C’est dans cette optique que les principaux distributeurs de gaz européens, regroupés au sein de l’association GD4S (Gas Distributors for Sustainability), ont par exemple récemment appelé à accélérer sur les gaz renouvelables en identifiant cinq actions prioritaires :
Il est urgent de supprimer les obstacles réglementaires et financiers qui freinent aujourd’hui l’injection de biométhane dans les réseaux. Le biométhane doit être pleinement reconnu comme un levier de décarbonation dans le cadre des outils de marché.
L’objectif de 35 milliards de m3 de biométhane fixé par le plan REPowerEU doit être décliné à l’échelle des États membres, en tenant compte des capacités de production et des besoins spécifiques de chaque pays.
Des obligations d’incorporation, des mécanismes d’incitation à l’investissement et de financements ciblés doivent être mis en place tout en assurant le développement et l'adaptation des infrastructures existantes (transport, stockage, distribution).
Les consommateurs – particuliers, industriels ou collectivités – doivent pouvoir choisir librement la solution de décarbonation la plus adaptée à leurs besoins, qu’elle repose sur l’électricité, le gaz renouvelable ou la chaleur.
Le biométhane représente une solution locale, compétitive et immédiatement disponible, en particulier dans les zones rurales ou les secteurs difficiles à électrifier. Il doit être pleinement intégré dans la stratégie européenne de transition énergétique.
Pour en savoir plus sur GD4S et cet appel à l'action :
Au-delà de cet appel à une action politique forte, les acteurs de la filière insistent sur le fait que si la méthanisation est aujourd’hui la principale technologie mature de production de gaz renouvelables, de nouveaux procédés sont en cours de développement, qui devraient contribuer à atteindre les objectifs fixés.
En outre, ces nouvelles méthodes de production s'appuient sur d'autres types de déchets aujourd'hui difficilement voire non-recyclables.
Procédé de conversion thermochimique qui permet la production de gaz vert à partir de résidus solides dont le taux d’humidité est inférieur à 20 % (déchets de bois et cartons souillés par exemple).
Pour en savoir plus, cliquer ici.
Procédé thermochimique qui permet la production de gaz à partir de déchets ou de mélange de déchets dont le taux d’humidité est entre 50 et 80 % (boues de stations d'épuration par exemple).

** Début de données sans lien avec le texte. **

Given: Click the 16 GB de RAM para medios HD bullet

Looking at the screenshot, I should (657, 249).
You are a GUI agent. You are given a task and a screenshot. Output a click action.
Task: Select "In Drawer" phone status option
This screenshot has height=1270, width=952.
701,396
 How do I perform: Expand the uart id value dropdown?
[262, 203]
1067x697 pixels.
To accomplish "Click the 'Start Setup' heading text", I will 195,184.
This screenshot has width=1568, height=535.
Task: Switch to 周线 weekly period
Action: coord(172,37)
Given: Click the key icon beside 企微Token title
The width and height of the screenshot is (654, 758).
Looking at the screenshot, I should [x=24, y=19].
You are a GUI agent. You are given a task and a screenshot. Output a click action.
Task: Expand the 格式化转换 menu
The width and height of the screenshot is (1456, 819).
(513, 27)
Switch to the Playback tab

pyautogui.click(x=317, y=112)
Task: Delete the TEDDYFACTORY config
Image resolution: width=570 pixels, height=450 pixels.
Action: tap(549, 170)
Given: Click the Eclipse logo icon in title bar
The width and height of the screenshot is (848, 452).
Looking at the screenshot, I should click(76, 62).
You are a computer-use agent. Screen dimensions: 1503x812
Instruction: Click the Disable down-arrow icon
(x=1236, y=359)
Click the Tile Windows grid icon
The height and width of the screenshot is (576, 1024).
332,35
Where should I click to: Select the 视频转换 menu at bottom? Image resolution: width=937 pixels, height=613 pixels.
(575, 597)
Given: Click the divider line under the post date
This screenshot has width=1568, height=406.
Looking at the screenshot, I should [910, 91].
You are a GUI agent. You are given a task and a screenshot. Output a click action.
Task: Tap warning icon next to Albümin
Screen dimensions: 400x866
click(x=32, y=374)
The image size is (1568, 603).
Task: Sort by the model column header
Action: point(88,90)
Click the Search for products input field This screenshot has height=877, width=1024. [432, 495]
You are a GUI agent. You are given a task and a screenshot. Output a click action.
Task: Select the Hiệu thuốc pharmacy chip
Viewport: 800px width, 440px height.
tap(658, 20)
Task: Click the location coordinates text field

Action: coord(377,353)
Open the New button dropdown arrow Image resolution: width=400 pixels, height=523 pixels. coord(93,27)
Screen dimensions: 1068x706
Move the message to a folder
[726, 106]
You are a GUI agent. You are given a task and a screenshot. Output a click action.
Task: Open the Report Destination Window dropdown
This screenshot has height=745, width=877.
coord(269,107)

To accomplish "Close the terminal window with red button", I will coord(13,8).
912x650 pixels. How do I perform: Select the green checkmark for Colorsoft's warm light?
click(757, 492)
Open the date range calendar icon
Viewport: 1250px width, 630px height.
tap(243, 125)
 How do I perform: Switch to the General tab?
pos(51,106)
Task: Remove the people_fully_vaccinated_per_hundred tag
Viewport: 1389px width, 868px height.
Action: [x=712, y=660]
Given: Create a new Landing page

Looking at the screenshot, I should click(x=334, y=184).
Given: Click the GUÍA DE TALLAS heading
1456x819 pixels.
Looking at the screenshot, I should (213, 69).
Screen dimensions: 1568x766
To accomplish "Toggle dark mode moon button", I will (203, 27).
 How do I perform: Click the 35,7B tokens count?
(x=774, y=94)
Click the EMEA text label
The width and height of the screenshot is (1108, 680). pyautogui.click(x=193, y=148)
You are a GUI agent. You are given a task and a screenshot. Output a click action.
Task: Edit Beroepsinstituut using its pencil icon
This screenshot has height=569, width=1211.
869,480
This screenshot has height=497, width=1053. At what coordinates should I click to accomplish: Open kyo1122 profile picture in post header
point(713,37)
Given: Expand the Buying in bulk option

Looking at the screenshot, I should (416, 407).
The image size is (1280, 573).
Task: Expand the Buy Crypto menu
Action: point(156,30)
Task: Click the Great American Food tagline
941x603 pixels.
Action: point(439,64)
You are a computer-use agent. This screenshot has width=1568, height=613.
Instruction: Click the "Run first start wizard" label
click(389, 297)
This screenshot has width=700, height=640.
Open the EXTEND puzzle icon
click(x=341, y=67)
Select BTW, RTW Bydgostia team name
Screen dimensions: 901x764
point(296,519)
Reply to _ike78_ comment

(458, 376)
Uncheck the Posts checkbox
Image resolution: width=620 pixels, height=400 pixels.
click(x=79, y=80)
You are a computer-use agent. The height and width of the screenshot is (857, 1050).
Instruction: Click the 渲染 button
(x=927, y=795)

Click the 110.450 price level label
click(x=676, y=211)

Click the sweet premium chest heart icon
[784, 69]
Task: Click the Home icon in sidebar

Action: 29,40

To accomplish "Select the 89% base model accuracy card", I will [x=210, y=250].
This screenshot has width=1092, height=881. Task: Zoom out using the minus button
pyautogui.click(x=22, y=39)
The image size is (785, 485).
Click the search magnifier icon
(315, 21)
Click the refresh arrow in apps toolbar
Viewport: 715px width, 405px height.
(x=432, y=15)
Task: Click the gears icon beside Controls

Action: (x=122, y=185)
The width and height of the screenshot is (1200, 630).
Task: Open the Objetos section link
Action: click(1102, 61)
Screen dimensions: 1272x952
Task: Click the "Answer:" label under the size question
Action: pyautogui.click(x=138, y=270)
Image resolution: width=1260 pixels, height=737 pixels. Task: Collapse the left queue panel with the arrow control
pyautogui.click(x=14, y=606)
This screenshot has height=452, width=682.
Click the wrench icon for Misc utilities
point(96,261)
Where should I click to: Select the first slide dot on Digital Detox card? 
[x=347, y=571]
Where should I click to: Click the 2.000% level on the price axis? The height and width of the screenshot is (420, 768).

Pour en savoir plus, cliquer ici.
Procédé qui permet de produire du CH4 (ou méthane) en combinant du CO2 et de l’hydrogène obtenu à partir de l’électrolyse de l’eau. Lorsque l'électrolyse est réalisée à partir d’électricité renouvelable, le power-to-gas devient une solution de stockage pour l’énergie renouvelable, en la transformant en gaz pouvant être stocké et utilisé ultérieurement.
Alors que la transition énergétique s’impose comme un impératif collectif, le gaz vert incarne une solution concrète, déjà opérationnelle et au fort potentiel. En conciliant performance environnementale, dynamisme économique local et indépendance énergétique, il coche toutes les cases d’une énergie durable, ancrée dans les territoires et portée par une filière innovante.
Le cap est clair, les technologies progressent, les acteurs sont mobilisés. Il appartient désormais à la puissance publique, aux collectivités et aux citoyens de jouer pleinement leur rôle pour faire du gaz vert non plus une alternative, mais une composante essentielle de notre mix énergétique décarboné, indispensable à la souveraineté énergétique du pays.